In the current dataset, we included males sampled from the mixed-sex cages only as a reference for sex-related variation under the same rearing environment as mixed-sex females, not as a treatment to evaluate rearing-regime effects in males. To avoid any confusion, we have clarified this rationale in the Introduction/Methods (lines 96-100 and 128-130).

 

 

Comments 3: Other minor mistakes need to be corrected, such as, Line 15, “The cricket is one of the useful hemimetabolous model” is not correct, should be “incomplete metamorphosis or paurometamorphosis”.

 

Response 3: We thank the reviewer for this important correction. We revised the sentence at line 15-16 to use the appropriate terminology and now state: “Crickets are useful model organisms with incomplete metamorphosis for understanding insect physiology and behavior.”

 

 

Comments 4: Line 99, “T. occipitalis” should be italic.

 

Response 4: We thank the reviewer for this correction. We italicized T. occipitalis at lines 92 and 105 in the revised manuscript and checked the manuscript to ensure consistent italicization and formatting of all taxonomic names throughout (lines 543-659).

 

 

Comments 5: Line 234-235, this sentence should be put in the according method part.

 

Response 5: We thank the reviewer for this helpful suggestion.
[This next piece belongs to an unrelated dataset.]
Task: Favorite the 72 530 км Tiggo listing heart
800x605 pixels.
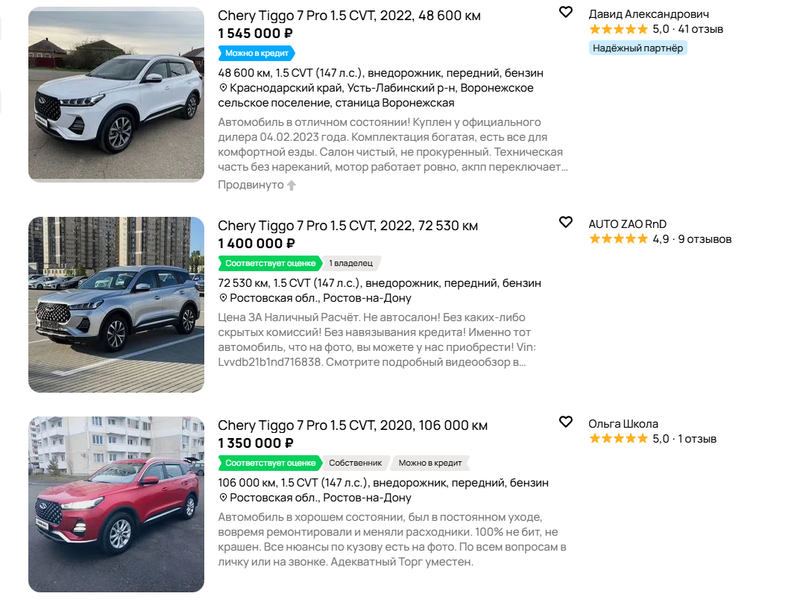Action: [565, 222]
Because the same information was already described in the Materials and Methods section, we deleted this sentence from the Results to avoid redundancy.

 

 

Comments 6: Line 263, from the Figure 1, I think “…in at least one sample are shown” is not right, it seems “…are shown in all samples”.

 

Response 6: Thank you for this helpful comment. We apologize for the confusion. In Figure 1, taxa were selected using the criterion that they were exceeded the abundance threshold in at least one sample across the dataset, in order to keep the figure readable. After selecting this set of taxa, we plotted the same taxa set for all samples to facilitate direct comparison among groups (taxa not meeting the criterion were not displayed). To avoid misunderstanding, we have revised the legend to clarify that “in at least one sample” refers to the selection criterion. The changes appear on lines 281-282, 324-325 and 506-507 in the revised manuscript.

 

 

Comments 7: Line 268-270, The description of Figure 2 is too simplistic, making it difficult for readers to understand why the male samples did not gather together but were separated.

 

Response 7: Thank you for this helpful comment. We agree that our original description of Figure 2 was too brief and did not adequately describe the male clustering pattern. We have revised the Results section (lines 287-292) to explicitly state that females from mixed-sex and female-only rearing formed distinct clusters across taxonomic levels, whereas the male replicates did not form a single cohesive cluster. We also added a sentence indicating that this pattern suggests overlap of male gut community profiles with both female groups and higher among-replicate variability.

Round 2

Reviewer 2 Report

Comments and Suggestions for Authors

I would like to acknowledge the author's diligent work in revising the manuscript. I have no additional feedback at this stage.